Victoria Surliuga: In 2018 I published a book, “Shadow,” in which five of Gribaudo’s “logogrifi” are included. The artwork in the cover refers to Palazzo Lascaris, an historical building in Turin. The Gribaudo artwork reinforces the connection of various poems with Torino, located in the North West of Italy—a city that in my mind has always been rather stern and somber. Most poems address the theme of betrayed childhood, body dysmorphia, and my views on personal growth. I wrote it in Italian and in 2018 it was also translated into English.
L’Idea: You are the World Cinema coordinator of the Department of Classical and Modern Languages and Literatures at Texas Tech University and your research in part focuses on Italian cinema. What aspects do you cover? What are the other areas of your research?
Victoria Surliuga: I teach a Survey of Italian Cinema, a monographic course on Federico Fellini, and World Cinema. My research on Italian cinema is focused on Federico Fellini, and stardom, mainly through the lives and films starring Italian actresses such as Sophia Loren, Anna Magnani, Giulietta Masina, and Monica Vitti. As I mentioned before, I work on modern and contemporary Italian art (the Modernist tradition and the Italian artist Ezio Gribaudo); art patronage (Peggy Guggenheim and her Venice Collection); I have also worked on modern and contemporary Italian literature (post-World War II Italian poetry).
L’Idea: How much and how did your being Italian influence your career choices and your poetic work?
Victoria Surliuga: I am trained in Italian Studies and Comparative Literature: I have worked on the relationship between text and image in the Renaissance and Baroque, on Politian and Botticelli and Giambattista Marino.
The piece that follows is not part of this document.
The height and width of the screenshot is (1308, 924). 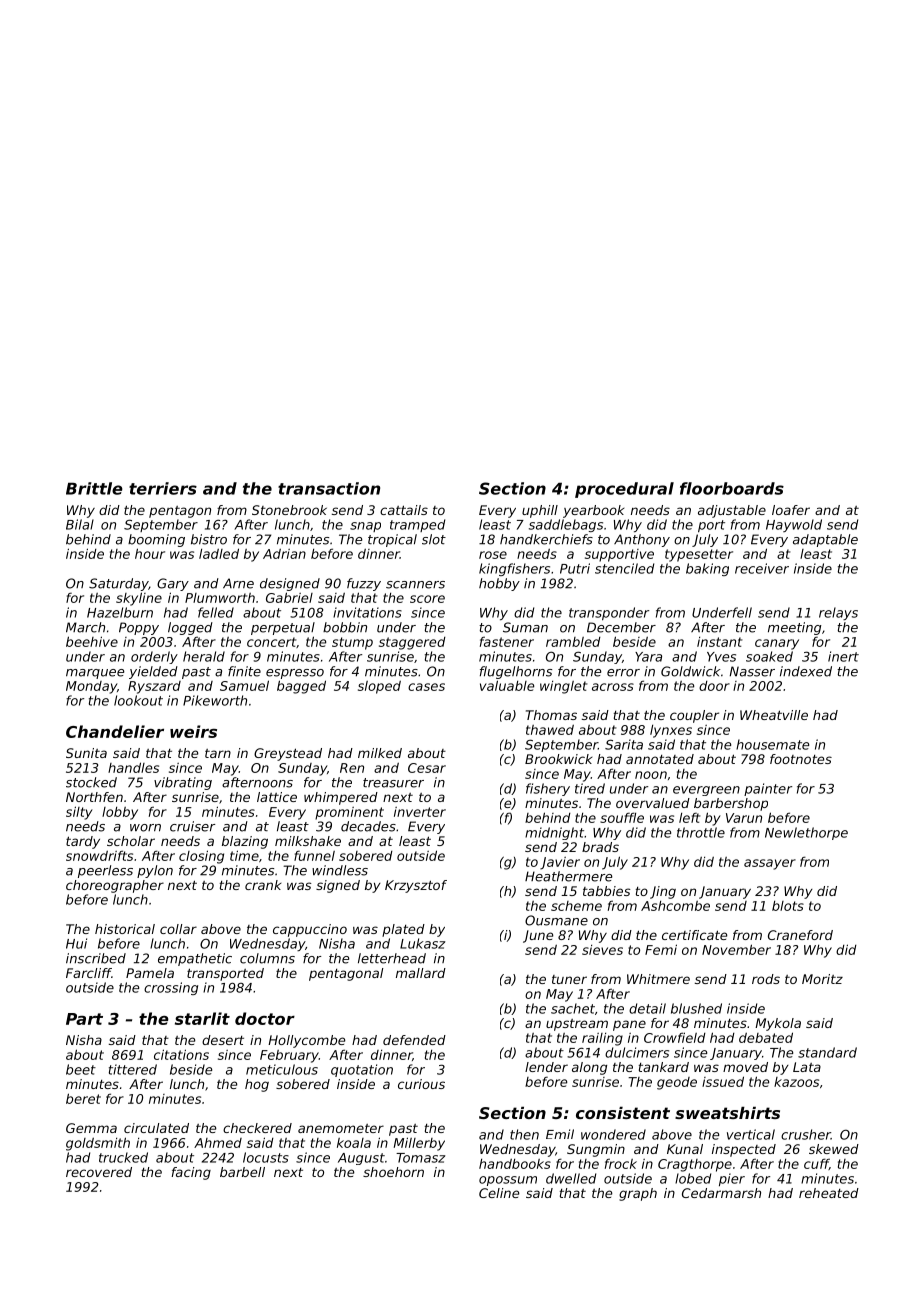 What do you see at coordinates (774, 715) in the screenshot?
I see `Wheatville` at bounding box center [774, 715].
I started working on text and image as an undergraduate student at Mount Holyoke College and continued at Brown University, where I wrote my MA thesis on this topic. When I was at Mount Holyoke I also worked on the theme of the dandy and decadence in 19th century literature. I have always liked the decadent anti-heroes in Huysmans and D’Annunzio.
L’Idea: Who are the writers or personalities that you have enjoyed meeting the most?
Victoria Surliuga: At Mount Holyoke College I studied with Iosif Brodsky and he transmitted to me his passion for W.H. Auden and A.E. Housman. At Brown University I also met Carlos Fuentes and later, during a visit to Italy, at a poetry reading I have also met Derek Walcott.
L’Idea: Are there any new projects that you are working on, whether as curator, poet or essayist?
Victoria Surliuga: I am completing a book on Italian stardom and a project on the impact of Fellini on world cinema. I would like to complete a novel that I started many years ago on body dysmorphia but so far I have given most of my time to more urgent projects and grant applications to complete my current research.
L’Idea: If you could meet, hypothetically, any person from the past, who would he or she be? What would you ask them?
Victoria Surliuga: It may seem too ambitious, but I always thought that I wanted to meet Emperor Napoleon to understand how political power creates a person that only lives within a public perception. However, now I would like to meet Carl Gustav Jung to understand the connection that brings together psychology, science, and spirituality.